Data supplied.
------------------------------

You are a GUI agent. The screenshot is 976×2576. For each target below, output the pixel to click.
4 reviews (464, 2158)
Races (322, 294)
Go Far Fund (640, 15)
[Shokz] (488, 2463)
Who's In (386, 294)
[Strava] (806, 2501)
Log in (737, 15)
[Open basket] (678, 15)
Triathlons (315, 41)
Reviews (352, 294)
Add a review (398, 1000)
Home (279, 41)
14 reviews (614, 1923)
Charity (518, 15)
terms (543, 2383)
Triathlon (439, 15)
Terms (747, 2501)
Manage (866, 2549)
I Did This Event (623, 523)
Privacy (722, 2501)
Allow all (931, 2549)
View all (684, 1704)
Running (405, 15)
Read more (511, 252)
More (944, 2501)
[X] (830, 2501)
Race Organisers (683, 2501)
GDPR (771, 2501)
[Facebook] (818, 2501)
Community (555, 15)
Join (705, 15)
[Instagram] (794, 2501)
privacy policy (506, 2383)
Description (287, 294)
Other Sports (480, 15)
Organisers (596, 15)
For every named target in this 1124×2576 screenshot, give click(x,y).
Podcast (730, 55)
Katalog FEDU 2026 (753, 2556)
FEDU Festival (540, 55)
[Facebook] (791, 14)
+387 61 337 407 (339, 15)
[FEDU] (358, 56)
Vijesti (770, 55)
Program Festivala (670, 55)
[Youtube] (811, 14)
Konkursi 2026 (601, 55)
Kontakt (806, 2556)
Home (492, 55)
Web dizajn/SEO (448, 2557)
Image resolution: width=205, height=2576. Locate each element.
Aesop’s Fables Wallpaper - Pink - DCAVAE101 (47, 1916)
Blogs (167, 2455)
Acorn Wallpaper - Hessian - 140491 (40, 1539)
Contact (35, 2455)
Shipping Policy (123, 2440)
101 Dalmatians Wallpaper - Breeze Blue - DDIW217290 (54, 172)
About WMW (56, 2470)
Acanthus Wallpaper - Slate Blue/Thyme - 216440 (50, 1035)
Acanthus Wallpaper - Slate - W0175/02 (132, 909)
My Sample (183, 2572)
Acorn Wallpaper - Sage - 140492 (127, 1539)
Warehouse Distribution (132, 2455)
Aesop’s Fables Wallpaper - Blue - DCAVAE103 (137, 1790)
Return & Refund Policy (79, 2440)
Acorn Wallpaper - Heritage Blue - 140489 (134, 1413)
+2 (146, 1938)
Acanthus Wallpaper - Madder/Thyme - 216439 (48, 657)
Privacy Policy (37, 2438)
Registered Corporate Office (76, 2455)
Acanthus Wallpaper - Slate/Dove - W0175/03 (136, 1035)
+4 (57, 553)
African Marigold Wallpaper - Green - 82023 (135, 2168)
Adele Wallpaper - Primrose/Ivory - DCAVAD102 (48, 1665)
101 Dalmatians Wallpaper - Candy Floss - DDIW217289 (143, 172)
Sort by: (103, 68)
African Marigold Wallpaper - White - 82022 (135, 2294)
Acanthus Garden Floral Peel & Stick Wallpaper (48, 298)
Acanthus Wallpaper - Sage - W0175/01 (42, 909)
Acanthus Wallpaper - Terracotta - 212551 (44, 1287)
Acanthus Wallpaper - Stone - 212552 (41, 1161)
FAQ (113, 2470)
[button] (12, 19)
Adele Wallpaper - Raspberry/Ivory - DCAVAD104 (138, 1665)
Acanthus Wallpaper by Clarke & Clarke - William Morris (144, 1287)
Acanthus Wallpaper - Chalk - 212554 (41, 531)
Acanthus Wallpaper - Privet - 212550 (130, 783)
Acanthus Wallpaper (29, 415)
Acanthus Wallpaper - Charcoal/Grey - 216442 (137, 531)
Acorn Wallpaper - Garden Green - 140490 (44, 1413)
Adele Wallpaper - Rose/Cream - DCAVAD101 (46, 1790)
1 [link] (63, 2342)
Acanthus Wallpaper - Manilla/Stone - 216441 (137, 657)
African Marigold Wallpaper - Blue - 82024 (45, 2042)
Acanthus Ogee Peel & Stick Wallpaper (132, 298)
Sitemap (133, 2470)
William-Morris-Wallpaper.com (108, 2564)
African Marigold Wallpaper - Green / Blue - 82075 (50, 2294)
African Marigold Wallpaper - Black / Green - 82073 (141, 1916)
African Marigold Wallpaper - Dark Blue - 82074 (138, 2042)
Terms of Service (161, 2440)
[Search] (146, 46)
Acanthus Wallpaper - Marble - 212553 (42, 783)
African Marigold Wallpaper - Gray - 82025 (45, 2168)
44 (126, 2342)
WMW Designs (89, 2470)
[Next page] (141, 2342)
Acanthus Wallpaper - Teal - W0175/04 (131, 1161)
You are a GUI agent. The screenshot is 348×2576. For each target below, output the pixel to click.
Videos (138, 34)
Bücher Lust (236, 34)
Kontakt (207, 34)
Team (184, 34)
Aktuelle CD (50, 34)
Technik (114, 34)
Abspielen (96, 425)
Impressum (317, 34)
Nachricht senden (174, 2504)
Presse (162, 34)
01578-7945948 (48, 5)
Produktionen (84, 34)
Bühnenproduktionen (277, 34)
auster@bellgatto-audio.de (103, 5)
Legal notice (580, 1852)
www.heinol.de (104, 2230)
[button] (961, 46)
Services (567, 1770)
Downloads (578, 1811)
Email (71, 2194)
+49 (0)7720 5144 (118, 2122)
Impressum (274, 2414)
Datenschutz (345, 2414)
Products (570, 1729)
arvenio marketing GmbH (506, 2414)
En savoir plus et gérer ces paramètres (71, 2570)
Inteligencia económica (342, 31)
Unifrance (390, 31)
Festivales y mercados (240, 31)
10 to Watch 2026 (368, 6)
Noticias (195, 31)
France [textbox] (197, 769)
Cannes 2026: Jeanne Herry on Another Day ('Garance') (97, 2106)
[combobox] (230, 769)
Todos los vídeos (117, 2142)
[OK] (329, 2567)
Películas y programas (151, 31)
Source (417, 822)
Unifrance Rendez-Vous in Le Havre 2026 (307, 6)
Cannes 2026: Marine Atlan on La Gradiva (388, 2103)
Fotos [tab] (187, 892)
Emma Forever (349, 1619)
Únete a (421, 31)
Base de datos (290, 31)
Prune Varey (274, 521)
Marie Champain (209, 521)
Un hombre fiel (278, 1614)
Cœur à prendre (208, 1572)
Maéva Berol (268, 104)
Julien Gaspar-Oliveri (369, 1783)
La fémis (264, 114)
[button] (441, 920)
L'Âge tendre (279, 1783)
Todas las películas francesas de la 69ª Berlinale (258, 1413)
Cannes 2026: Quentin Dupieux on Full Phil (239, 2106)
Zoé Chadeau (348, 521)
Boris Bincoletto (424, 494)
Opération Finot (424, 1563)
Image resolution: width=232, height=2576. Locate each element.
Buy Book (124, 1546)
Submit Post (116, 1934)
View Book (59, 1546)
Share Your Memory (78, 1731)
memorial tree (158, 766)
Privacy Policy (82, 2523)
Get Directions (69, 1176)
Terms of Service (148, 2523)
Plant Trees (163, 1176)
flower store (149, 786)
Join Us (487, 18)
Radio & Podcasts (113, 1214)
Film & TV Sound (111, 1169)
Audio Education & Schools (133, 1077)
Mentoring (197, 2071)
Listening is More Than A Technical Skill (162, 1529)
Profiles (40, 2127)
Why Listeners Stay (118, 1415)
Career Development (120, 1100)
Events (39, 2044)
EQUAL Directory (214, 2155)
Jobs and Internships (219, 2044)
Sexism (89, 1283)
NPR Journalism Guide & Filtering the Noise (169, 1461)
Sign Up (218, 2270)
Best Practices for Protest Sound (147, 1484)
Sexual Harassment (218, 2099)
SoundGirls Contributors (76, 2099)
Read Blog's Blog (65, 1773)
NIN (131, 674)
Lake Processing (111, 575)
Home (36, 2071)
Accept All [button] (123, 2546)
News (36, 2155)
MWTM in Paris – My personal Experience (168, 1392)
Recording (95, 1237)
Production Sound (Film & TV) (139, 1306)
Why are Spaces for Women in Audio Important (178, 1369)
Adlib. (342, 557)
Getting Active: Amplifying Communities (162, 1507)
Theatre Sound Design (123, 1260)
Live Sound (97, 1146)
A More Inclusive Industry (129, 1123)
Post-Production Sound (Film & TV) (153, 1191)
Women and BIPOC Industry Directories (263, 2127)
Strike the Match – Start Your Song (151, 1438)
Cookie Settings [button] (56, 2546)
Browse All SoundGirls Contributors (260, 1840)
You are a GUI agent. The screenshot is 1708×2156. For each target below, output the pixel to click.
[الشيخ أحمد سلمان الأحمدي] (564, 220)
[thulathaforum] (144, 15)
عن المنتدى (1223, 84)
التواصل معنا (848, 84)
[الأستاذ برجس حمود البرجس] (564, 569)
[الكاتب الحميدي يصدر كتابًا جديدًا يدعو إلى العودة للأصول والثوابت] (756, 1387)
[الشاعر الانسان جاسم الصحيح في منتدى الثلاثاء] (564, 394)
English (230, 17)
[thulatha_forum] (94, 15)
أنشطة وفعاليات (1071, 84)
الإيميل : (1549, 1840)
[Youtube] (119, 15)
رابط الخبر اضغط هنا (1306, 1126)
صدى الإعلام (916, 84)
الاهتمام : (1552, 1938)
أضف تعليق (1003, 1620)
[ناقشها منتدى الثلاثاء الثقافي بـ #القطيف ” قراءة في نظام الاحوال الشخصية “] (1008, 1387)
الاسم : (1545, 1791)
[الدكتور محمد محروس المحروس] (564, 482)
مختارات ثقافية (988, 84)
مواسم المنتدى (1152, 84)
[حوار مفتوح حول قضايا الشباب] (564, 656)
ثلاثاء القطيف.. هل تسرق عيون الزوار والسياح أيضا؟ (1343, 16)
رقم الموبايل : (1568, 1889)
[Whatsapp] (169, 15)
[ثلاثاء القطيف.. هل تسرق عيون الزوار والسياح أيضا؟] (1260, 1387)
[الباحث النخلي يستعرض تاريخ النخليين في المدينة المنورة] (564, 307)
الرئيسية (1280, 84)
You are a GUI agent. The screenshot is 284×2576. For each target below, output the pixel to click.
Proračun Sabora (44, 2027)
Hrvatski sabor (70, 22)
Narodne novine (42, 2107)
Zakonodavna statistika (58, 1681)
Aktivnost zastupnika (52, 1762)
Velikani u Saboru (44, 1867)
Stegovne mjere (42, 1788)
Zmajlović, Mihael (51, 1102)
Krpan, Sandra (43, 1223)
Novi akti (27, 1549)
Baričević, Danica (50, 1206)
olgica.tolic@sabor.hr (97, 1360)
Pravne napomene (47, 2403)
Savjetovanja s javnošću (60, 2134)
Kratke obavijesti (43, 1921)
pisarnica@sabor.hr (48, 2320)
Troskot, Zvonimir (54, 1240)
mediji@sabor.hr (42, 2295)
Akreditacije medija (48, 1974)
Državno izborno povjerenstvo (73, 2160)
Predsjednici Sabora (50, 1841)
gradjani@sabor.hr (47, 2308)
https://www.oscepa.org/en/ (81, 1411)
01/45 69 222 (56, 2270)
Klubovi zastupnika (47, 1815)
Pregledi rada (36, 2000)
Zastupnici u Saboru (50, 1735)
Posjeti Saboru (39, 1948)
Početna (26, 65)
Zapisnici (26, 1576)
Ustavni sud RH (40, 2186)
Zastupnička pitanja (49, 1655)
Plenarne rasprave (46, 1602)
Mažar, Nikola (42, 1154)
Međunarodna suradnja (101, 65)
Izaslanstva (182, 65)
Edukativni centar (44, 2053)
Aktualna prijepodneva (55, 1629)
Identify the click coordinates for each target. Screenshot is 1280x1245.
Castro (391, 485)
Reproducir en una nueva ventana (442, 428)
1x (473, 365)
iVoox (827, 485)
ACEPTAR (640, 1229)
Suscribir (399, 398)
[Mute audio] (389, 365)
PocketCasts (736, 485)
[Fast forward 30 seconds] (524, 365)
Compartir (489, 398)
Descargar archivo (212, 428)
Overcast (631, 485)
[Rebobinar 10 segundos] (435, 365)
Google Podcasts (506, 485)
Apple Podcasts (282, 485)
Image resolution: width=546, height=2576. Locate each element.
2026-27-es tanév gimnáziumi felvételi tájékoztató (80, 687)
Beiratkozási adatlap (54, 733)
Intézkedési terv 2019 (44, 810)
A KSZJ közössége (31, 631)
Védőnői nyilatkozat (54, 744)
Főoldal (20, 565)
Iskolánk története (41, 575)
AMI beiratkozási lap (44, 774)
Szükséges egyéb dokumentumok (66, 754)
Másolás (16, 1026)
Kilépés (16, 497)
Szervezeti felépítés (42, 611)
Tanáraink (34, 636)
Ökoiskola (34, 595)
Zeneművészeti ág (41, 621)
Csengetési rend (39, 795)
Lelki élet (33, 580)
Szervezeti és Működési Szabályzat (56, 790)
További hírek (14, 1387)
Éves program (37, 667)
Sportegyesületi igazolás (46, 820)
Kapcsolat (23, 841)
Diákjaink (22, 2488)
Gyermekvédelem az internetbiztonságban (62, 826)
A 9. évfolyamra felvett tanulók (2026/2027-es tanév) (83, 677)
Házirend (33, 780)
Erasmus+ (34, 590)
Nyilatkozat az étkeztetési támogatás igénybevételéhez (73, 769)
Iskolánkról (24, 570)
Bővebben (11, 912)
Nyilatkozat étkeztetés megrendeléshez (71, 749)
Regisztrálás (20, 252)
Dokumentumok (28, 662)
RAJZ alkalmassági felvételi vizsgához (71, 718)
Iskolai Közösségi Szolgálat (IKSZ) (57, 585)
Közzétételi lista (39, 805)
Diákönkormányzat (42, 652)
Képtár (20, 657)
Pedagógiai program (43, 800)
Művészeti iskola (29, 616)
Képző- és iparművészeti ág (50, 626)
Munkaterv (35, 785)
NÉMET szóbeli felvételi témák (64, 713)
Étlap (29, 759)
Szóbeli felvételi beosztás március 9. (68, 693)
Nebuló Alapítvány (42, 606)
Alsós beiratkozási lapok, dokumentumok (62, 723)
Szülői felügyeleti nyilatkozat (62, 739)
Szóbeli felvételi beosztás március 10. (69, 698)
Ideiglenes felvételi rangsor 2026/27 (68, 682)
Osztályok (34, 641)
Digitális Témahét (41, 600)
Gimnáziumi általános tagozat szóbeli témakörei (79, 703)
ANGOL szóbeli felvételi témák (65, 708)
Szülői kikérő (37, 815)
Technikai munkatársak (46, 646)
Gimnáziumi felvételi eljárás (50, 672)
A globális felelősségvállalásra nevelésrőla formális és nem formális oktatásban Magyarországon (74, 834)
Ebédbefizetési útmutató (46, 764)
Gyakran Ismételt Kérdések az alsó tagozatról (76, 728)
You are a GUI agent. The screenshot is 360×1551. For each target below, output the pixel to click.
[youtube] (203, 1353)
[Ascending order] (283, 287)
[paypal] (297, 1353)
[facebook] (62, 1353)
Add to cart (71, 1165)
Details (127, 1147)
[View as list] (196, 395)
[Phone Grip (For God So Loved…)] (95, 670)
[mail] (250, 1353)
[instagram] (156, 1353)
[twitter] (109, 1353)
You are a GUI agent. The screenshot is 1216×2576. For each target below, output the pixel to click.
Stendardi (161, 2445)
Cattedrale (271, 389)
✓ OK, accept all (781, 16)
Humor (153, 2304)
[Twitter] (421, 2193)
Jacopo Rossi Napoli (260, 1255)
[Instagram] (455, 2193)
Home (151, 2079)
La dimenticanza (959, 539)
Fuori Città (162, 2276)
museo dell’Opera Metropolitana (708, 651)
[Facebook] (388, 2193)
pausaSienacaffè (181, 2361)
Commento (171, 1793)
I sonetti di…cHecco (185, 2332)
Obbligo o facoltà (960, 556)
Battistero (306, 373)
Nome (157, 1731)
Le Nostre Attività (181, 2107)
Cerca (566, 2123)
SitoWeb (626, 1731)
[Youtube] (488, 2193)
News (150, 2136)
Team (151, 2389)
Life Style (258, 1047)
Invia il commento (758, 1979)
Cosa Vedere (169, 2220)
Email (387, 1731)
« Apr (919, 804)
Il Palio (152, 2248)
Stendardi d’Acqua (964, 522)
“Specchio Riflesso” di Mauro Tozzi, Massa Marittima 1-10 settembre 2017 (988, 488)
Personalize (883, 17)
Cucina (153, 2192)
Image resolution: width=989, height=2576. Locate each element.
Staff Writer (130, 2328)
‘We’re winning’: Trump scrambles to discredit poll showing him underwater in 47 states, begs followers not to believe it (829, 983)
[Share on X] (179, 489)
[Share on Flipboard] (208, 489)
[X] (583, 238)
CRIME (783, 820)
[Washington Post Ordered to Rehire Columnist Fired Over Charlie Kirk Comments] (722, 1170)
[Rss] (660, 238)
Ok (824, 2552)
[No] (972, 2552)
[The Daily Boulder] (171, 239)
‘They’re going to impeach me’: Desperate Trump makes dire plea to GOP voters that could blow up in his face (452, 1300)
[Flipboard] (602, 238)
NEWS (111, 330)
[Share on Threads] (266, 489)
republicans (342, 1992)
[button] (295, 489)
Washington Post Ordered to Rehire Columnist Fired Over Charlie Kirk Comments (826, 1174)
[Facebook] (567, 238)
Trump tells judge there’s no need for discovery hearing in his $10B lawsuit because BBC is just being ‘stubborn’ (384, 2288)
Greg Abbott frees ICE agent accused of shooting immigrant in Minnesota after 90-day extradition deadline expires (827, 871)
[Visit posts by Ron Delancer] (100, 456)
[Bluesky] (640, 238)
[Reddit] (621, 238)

------------------------------

What you are asked to do. Go through the listing above and write out exactly the lines starting with the one holding "Reproducir en una nueva ventana (442, 428)" and running through the one holding "Zeneművészeti ág (41, 621)", ends included, and no others.

Finished task.
Reproducir en una nueva ventana (442, 428)
1x (473, 365)
iVoox (827, 485)
ACEPTAR (640, 1229)
Suscribir (399, 398)
[Mute audio] (389, 365)
PocketCasts (736, 485)
[Fast forward 30 seconds] (524, 365)
Compartir (489, 398)
Descargar archivo (212, 428)
Overcast (631, 485)
[Rebobinar 10 segundos] (435, 365)
Google Podcasts (506, 485)
Apple Podcasts (282, 485)
Image resolution: width=546, height=2576. Locate each element.
2026-27-es tanév gimnáziumi felvételi tájékoztató (80, 687)
Beiratkozási adatlap (54, 733)
Intézkedési terv 2019 (44, 810)
A KSZJ közössége (31, 631)
Védőnői nyilatkozat (54, 744)
Főoldal (20, 565)
Iskolánk története (41, 575)
AMI beiratkozási lap (44, 774)
Szükséges egyéb dokumentumok (66, 754)
Másolás (16, 1026)
Kilépés (16, 497)
Szervezeti felépítés (42, 611)
Tanáraink (34, 636)
Ökoiskola (34, 595)
Zeneművészeti ág (41, 621)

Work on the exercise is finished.